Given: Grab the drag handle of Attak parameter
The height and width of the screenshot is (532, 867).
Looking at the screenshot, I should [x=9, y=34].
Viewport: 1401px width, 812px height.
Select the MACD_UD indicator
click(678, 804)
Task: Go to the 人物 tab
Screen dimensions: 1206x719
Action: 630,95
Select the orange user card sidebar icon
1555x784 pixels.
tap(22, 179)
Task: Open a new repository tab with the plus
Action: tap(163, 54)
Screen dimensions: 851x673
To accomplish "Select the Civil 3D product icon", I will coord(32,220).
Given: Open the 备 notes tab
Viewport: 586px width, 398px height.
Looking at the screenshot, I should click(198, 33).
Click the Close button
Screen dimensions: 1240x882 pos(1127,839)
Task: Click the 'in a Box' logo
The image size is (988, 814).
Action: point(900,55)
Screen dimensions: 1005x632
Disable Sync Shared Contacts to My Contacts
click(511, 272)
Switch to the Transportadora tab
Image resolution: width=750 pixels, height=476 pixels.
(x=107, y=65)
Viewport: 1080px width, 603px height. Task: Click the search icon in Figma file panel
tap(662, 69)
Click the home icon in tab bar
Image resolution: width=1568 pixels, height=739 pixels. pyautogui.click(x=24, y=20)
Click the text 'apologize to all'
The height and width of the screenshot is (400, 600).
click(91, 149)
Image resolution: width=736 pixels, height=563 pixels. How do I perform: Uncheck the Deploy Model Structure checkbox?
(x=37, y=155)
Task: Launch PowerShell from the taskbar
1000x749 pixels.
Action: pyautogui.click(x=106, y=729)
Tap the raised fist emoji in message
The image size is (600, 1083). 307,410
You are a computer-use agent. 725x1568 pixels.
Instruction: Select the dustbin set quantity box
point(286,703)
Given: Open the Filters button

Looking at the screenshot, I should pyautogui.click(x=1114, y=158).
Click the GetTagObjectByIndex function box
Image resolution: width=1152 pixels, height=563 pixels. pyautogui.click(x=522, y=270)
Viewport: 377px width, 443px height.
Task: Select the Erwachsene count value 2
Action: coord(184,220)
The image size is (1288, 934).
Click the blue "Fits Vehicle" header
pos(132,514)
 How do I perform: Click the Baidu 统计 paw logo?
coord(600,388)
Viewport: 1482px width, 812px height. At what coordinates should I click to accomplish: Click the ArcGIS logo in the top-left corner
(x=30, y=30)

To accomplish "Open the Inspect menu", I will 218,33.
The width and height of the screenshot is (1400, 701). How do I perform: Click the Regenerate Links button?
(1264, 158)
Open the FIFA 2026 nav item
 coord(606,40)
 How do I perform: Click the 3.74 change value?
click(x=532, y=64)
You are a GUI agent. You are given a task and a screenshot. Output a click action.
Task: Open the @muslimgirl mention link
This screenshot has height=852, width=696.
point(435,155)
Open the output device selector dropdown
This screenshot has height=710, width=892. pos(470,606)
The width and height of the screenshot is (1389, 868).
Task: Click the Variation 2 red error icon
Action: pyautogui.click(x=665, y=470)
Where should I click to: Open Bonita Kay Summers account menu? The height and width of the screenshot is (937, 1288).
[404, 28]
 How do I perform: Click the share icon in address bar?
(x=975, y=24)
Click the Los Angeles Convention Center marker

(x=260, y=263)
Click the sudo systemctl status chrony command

● ● ● ● ● ● ●

## Task to carry out
Every entry, from top to bottom, should be repeated word for word.

## Result of the exercise
Given: Grab the drag handle of Attak parameter
The height and width of the screenshot is (532, 867).
Looking at the screenshot, I should [x=9, y=34].
Viewport: 1401px width, 812px height.
Select the MACD_UD indicator
click(678, 804)
Task: Go to the 人物 tab
Screen dimensions: 1206x719
Action: 630,95
Select the orange user card sidebar icon
1555x784 pixels.
tap(22, 179)
Task: Open a new repository tab with the plus
Action: tap(163, 54)
Screen dimensions: 851x673
To accomplish "Select the Civil 3D product icon", I will coord(32,220).
Given: Open the 备 notes tab
Viewport: 586px width, 398px height.
Looking at the screenshot, I should click(198, 33).
Click the Close button
Screen dimensions: 1240x882 pos(1127,839)
Task: Click the 'in a Box' logo
The image size is (988, 814).
Action: point(900,55)
Screen dimensions: 1005x632
Disable Sync Shared Contacts to My Contacts
click(511, 272)
Switch to the Transportadora tab
Image resolution: width=750 pixels, height=476 pixels.
(x=107, y=65)
Viewport: 1080px width, 603px height. Task: Click the search icon in Figma file panel
tap(662, 69)
Click the home icon in tab bar
Image resolution: width=1568 pixels, height=739 pixels. pyautogui.click(x=24, y=20)
Click the text 'apologize to all'
The height and width of the screenshot is (400, 600).
click(91, 149)
Image resolution: width=736 pixels, height=563 pixels. How do I perform: Uncheck the Deploy Model Structure checkbox?
(x=37, y=155)
Task: Launch PowerShell from the taskbar
1000x749 pixels.
Action: pyautogui.click(x=106, y=729)
Tap the raised fist emoji in message
The image size is (600, 1083). 307,410
You are a computer-use agent. 725x1568 pixels.
Instruction: Select the dustbin set quantity box
point(286,703)
Given: Open the Filters button

Looking at the screenshot, I should pyautogui.click(x=1114, y=158).
Click the GetTagObjectByIndex function box
Image resolution: width=1152 pixels, height=563 pixels. pyautogui.click(x=522, y=270)
Viewport: 377px width, 443px height.
Task: Select the Erwachsene count value 2
Action: coord(184,220)
The image size is (1288, 934).
Click the blue "Fits Vehicle" header
pos(132,514)
 How do I perform: Click the Baidu 统计 paw logo?
coord(600,388)
Viewport: 1482px width, 812px height. At what coordinates should I click to accomplish: Click the ArcGIS logo in the top-left corner
(x=30, y=30)

To accomplish "Open the Inspect menu", I will 218,33.
The width and height of the screenshot is (1400, 701). How do I perform: Click the Regenerate Links button?
(1264, 158)
Open the FIFA 2026 nav item
 coord(606,40)
 How do I perform: Click the 3.74 change value?
click(x=532, y=64)
You are a GUI agent. You are given a task and a screenshot. Output a click action.
Task: Open the @muslimgirl mention link
This screenshot has height=852, width=696.
point(435,155)
Open the output device selector dropdown
This screenshot has height=710, width=892. pos(470,606)
The width and height of the screenshot is (1389, 868).
Task: Click the Variation 2 red error icon
Action: pyautogui.click(x=665, y=470)
Where should I click to: Open Bonita Kay Summers account menu? The height and width of the screenshot is (937, 1288).
[404, 28]
 How do I perform: Click the share icon in address bar?
(x=975, y=24)
Click the Los Angeles Convention Center marker

(x=260, y=263)
Click the sudo systemctl status chrony command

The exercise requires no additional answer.